** Task objective **
Quote the entries word for word. Omit the pictures.

____________________

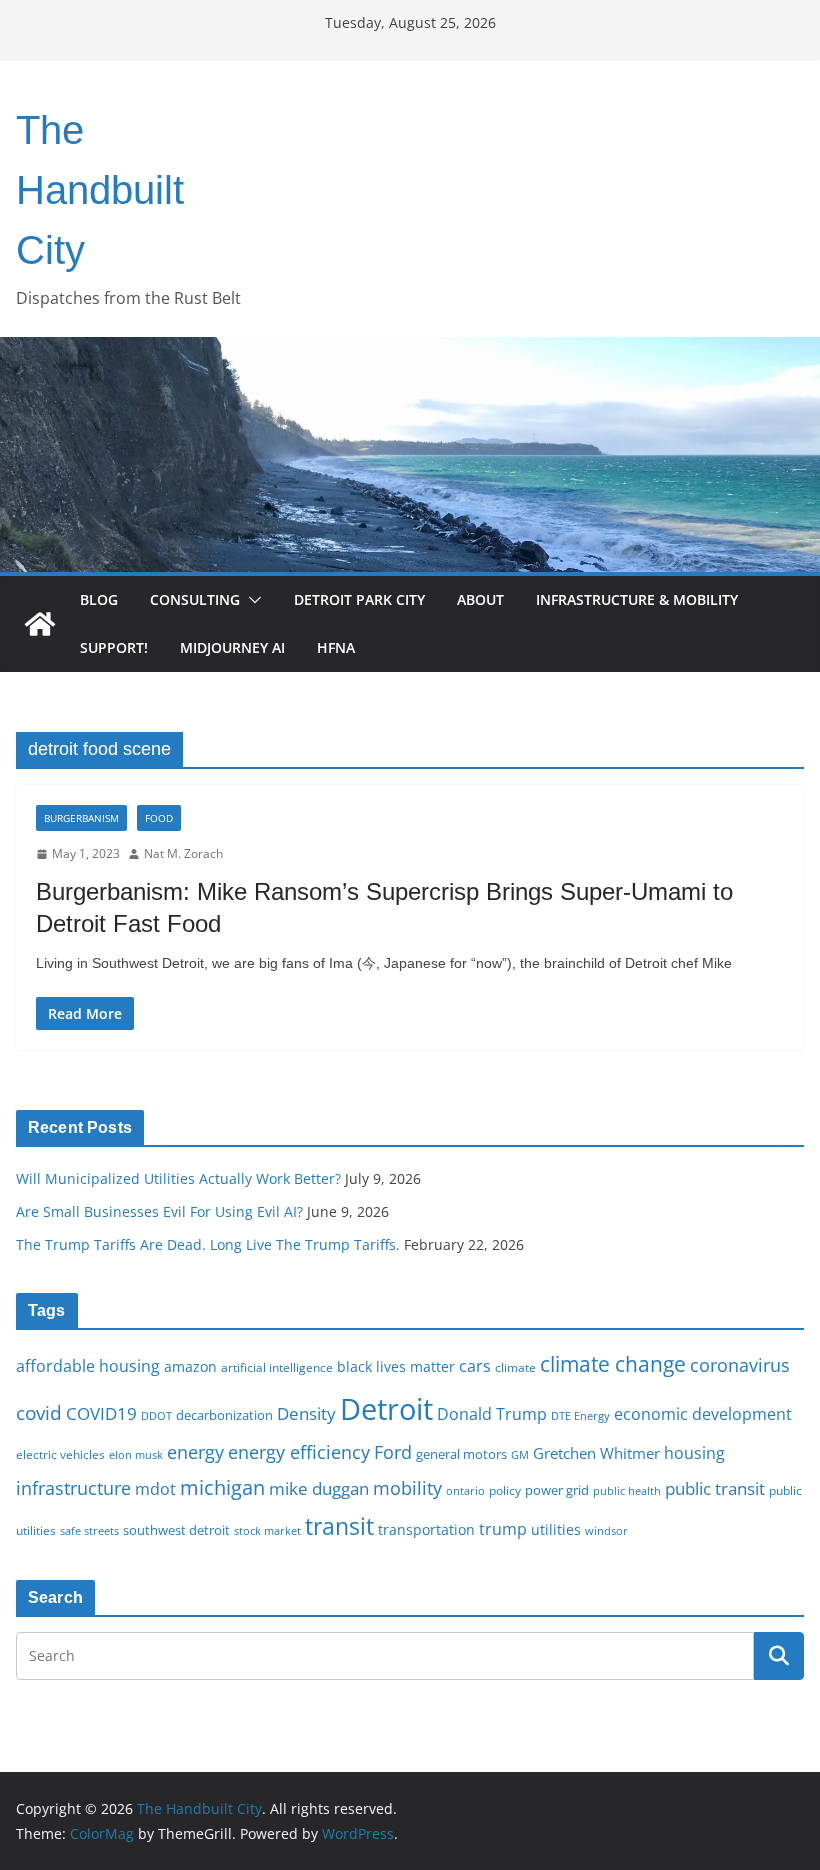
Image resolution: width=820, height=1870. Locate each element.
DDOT (156, 1415)
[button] (251, 600)
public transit (715, 1488)
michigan (222, 1487)
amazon (190, 1366)
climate (515, 1367)
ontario (465, 1491)
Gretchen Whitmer (596, 1453)
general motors (461, 1454)
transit (339, 1526)
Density (306, 1413)
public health (627, 1490)
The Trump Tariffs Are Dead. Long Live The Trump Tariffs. (208, 1244)
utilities (556, 1529)
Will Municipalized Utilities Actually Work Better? (178, 1178)
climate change (613, 1363)
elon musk (136, 1454)
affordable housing (88, 1366)
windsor (606, 1530)
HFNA (336, 647)
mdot (155, 1489)
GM (520, 1455)
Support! (114, 647)
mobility (407, 1488)
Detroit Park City (359, 599)
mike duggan (319, 1488)
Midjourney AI (232, 647)
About (480, 599)
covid (39, 1413)
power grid (557, 1490)
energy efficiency (299, 1452)
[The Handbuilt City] (410, 351)
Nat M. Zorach (183, 853)
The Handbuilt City (100, 190)
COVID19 (101, 1413)
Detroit (386, 1409)
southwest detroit (176, 1530)
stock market (267, 1530)
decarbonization (224, 1415)
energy (195, 1452)
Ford (393, 1451)
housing (694, 1453)
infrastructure (73, 1488)
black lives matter (396, 1366)
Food (159, 818)
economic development (703, 1414)
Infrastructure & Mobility (637, 599)
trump (503, 1529)
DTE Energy (580, 1416)
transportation (426, 1529)
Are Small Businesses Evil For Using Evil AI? (159, 1211)
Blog (99, 599)
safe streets (89, 1530)
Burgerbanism (81, 818)
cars (475, 1366)
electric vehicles (60, 1454)
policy (505, 1490)
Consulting (195, 599)
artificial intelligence (277, 1367)
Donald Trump (492, 1414)
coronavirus (740, 1365)
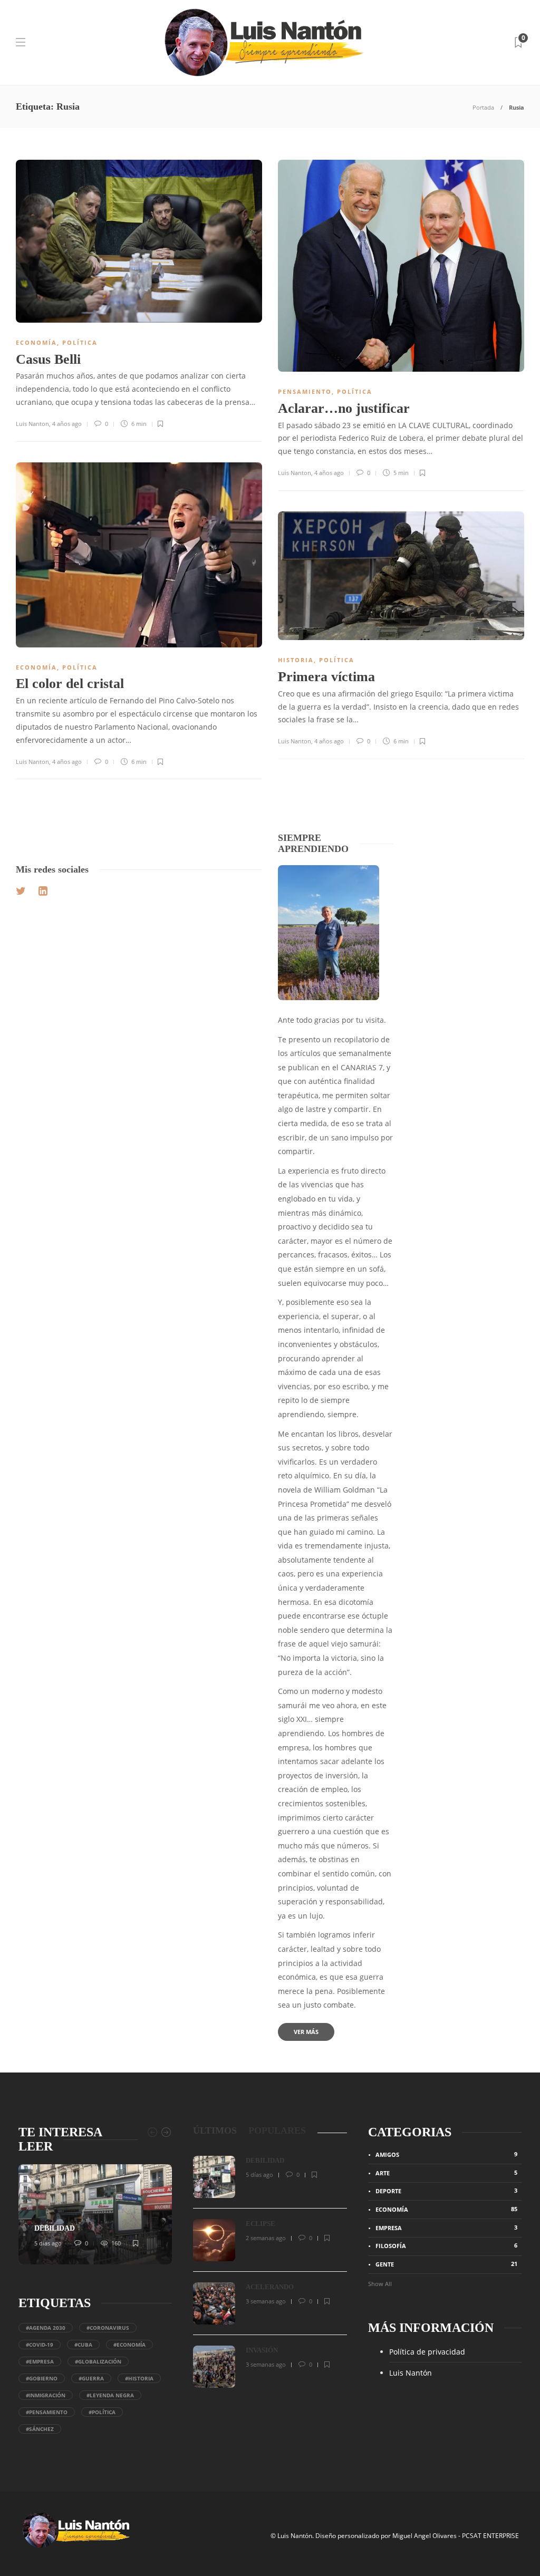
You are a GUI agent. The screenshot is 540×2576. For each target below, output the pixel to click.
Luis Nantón (410, 2373)
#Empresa (40, 2361)
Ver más (306, 2032)
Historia (296, 660)
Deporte (446, 2190)
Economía (36, 342)
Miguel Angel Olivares (424, 2535)
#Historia (139, 2378)
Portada (483, 107)
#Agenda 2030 (45, 2327)
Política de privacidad (427, 2352)
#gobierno (41, 2378)
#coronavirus (107, 2327)
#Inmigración (45, 2395)
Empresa (446, 2227)
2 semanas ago (266, 2238)
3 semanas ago (266, 2301)
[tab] (215, 2130)
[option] (95, 2214)
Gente (446, 2264)
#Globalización (98, 2361)
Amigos (446, 2154)
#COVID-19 (39, 2344)
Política (80, 342)
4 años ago (67, 424)
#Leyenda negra (110, 2395)
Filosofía (446, 2245)
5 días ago (48, 2243)
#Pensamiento (47, 2412)
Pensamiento (305, 391)
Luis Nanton (32, 424)
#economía (129, 2344)
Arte (446, 2172)
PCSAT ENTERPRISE (490, 2535)
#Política (102, 2412)
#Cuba (83, 2344)
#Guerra (91, 2378)
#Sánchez (40, 2429)
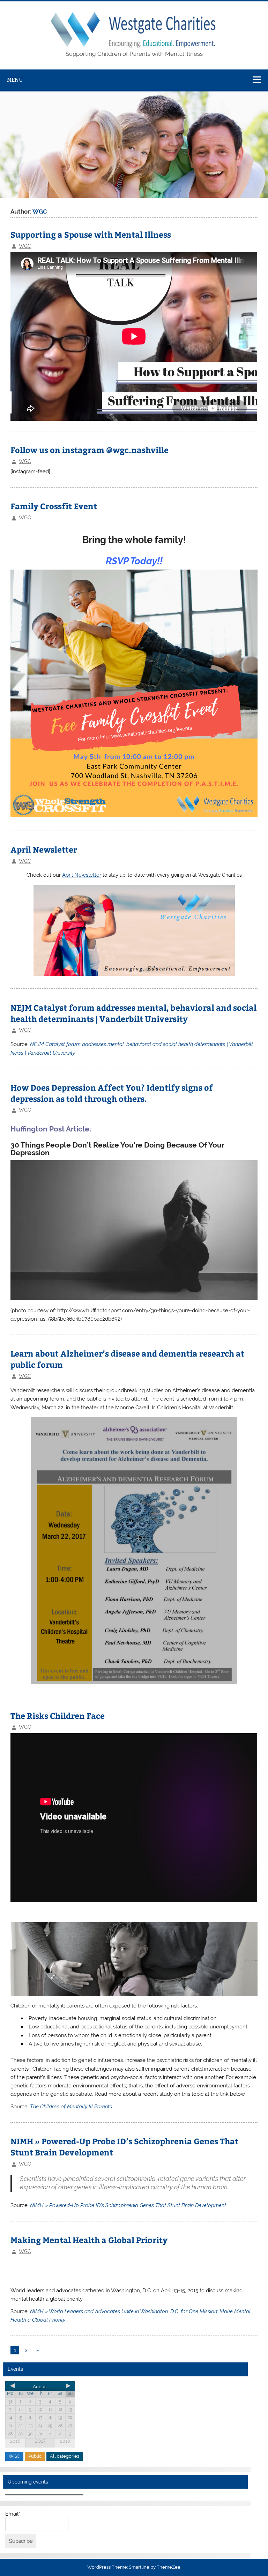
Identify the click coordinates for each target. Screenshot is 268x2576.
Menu (15, 79)
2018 (65, 2441)
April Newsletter (43, 849)
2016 (15, 2441)
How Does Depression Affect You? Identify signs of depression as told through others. (111, 1093)
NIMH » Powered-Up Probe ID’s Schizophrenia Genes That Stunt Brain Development (128, 2205)
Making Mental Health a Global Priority (89, 2239)
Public (35, 2456)
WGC (25, 246)
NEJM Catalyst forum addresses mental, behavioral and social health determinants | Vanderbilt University (133, 1013)
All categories (64, 2456)
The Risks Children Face (57, 1715)
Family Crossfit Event (53, 505)
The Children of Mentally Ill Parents (71, 2106)
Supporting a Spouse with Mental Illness (90, 234)
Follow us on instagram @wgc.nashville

____________________

** Written answer **
Image resolution: width=820, height=1870. Locate each element.
DDOT (156, 1415)
[button] (251, 600)
public transit (715, 1488)
michigan (222, 1487)
amazon (190, 1366)
climate (515, 1367)
ontario (465, 1491)
Gretchen Whitmer (596, 1453)
general motors (461, 1454)
transit (339, 1526)
Density (306, 1413)
public health (627, 1490)
The Trump Tariffs Are Dead. Long Live The Trump Tariffs. (208, 1244)
utilities (556, 1529)
Will Municipalized Utilities Actually Work Better? (178, 1178)
climate change (613, 1363)
elon musk (136, 1454)
affordable housing (88, 1366)
windsor (606, 1530)
HFNA (336, 647)
mdot (155, 1489)
GM (520, 1455)
Support! (114, 647)
mobility (407, 1488)
Detroit Park City (359, 599)
mike duggan (319, 1488)
Midjourney AI (232, 647)
About (480, 599)
covid (39, 1413)
power grid (557, 1490)
energy efficiency (299, 1452)
[The Handbuilt City] (410, 351)
Nat M. Zorach (183, 853)
The Handbuilt City (100, 190)
COVID19 (101, 1413)
Detroit (386, 1409)
southwest detroit (176, 1530)
stock market (267, 1530)
decarbonization (224, 1415)
energy (195, 1452)
Ford (393, 1451)
housing (694, 1453)
infrastructure (73, 1488)
black lives matter (396, 1366)
Food (159, 818)
economic development (703, 1414)
Infrastructure & Mobility (637, 599)
trump (503, 1529)
DTE Energy (580, 1416)
transportation (426, 1529)
Are Small Businesses Evil For Using Evil AI? (159, 1211)
Blog (99, 599)
safe streets (89, 1530)
Burgerbanism (81, 818)
cars (475, 1366)
electric vehicles (60, 1454)
policy (505, 1490)
Consulting (195, 599)
artificial intelligence (277, 1367)
Donald Trump (492, 1414)
coronavirus (740, 1365)
You are a GUI agent. The screenshot is 540×2576. For each target below, output the pixel to click.
Luis Nantón (410, 2373)
#Empresa (40, 2361)
Ver más (306, 2032)
Historia (296, 660)
Deporte (446, 2190)
Economía (36, 342)
Miguel Angel Olivares (424, 2535)
#Historia (139, 2378)
Portada (483, 107)
#Agenda 2030 (45, 2327)
Política de privacidad (427, 2352)
#gobierno (41, 2378)
#coronavirus (107, 2327)
#Inmigración (45, 2395)
Empresa (446, 2227)
2 semanas ago (266, 2238)
3 semanas ago (266, 2301)
[tab] (215, 2130)
[option] (95, 2214)
Gente (446, 2264)
#Globalización (98, 2361)
Amigos (446, 2154)
#COVID-19 (39, 2344)
Política (80, 342)
4 años ago (67, 424)
#Leyenda negra (110, 2395)
Filosofía (446, 2245)
5 días ago (48, 2243)
#Pensamiento (47, 2412)
Pensamiento (305, 391)
Luis Nanton (32, 424)
#economía (129, 2344)
Arte (446, 2172)
PCSAT ENTERPRISE (490, 2535)
#Política (102, 2412)
#Cuba (83, 2344)
#Guerra (91, 2378)
#Sánchez (40, 2429)
Identify the click coordinates for each target. Screenshot is 268x2576.
Menu (15, 79)
2018 (65, 2441)
April Newsletter (43, 849)
2016 (15, 2441)
How Does Depression Affect You? Identify signs of depression as told through others. (111, 1093)
NIMH » Powered-Up Probe ID’s Schizophrenia Genes That Stunt Brain Development (128, 2205)
Making Mental Health a Global Priority (89, 2239)
Public (35, 2456)
WGC (25, 246)
NEJM Catalyst forum addresses mental, behavioral and social health determinants | Vanderbilt University (133, 1013)
All categories (64, 2456)
The Risks Children Face (57, 1715)
Family Crossfit Event (53, 505)
The Children of Mentally Ill Parents (71, 2106)
Supporting a Spouse with Mental Illness (90, 234)
Follow us on instagram @wgc.nashville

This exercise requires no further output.